ボールの投げ方、つまり次の発話者の決め方を考えるのが発話順番の割当です。
発話順番の割当には以下の2パターンがあります。
- 次の発話者を現在の発話者が指定する場合
- 会話の参与者が自分から話し始める場合
それぞれ他者選択と自己選択と呼びます。
どちらの場合も必要な手続きがあるのでそれをまとめておきます。
まず他者選択の場合です。
順番交替の法則だと1-aに相当します。
他者選択では、以下の2つの手続きが両方とも必要です。
- 隣接ペア(後述)の第一成分を産出する
- 発話順番を次の発話者として選択する参与者に宛てる
1つ目ですが、要するに投げかけですね。
「そうですよね」みたいな応答・同意にあたるような発話は次の発話者を指定しません。
隣接ペアの第二成分だから〜って説明が一番良い気がしますが、それは次のところで説明しようと思います。

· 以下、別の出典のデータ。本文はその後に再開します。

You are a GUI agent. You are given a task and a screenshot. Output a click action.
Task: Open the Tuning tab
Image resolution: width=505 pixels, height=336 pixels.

会話を続けるには相手の反応を求めるような発話をしようというわけです。
2つ目は話者を指定したい場合は(ある程度はっきり)指定すべきということです。
「誰かイスラエルのEDM聴いてる人いませんか?」と聞いても、"誰か"では次の発話者が不特定で(自己選択が起こらない限りは)会話が続きません。
なので、きちんと「○○さんって、イスラエルのEDM興味ありませんか?」と聞くようにしましょう。12
補足しておくと、"(ある程度はっきり)指定"というのは、発話の中で相手の名前を言うとか次の発話者の目を見て喋るとか手振りで相手を指す13とか明示的なものに限りません。
先程の文献によると、非明示的な選択の例としては、
を利用して発話を宛てることが挙げられていました。
連鎖上の位置って言われると難しいですが、「さっきこの人が喋ったから次は自分だな」みたいな前提のことです。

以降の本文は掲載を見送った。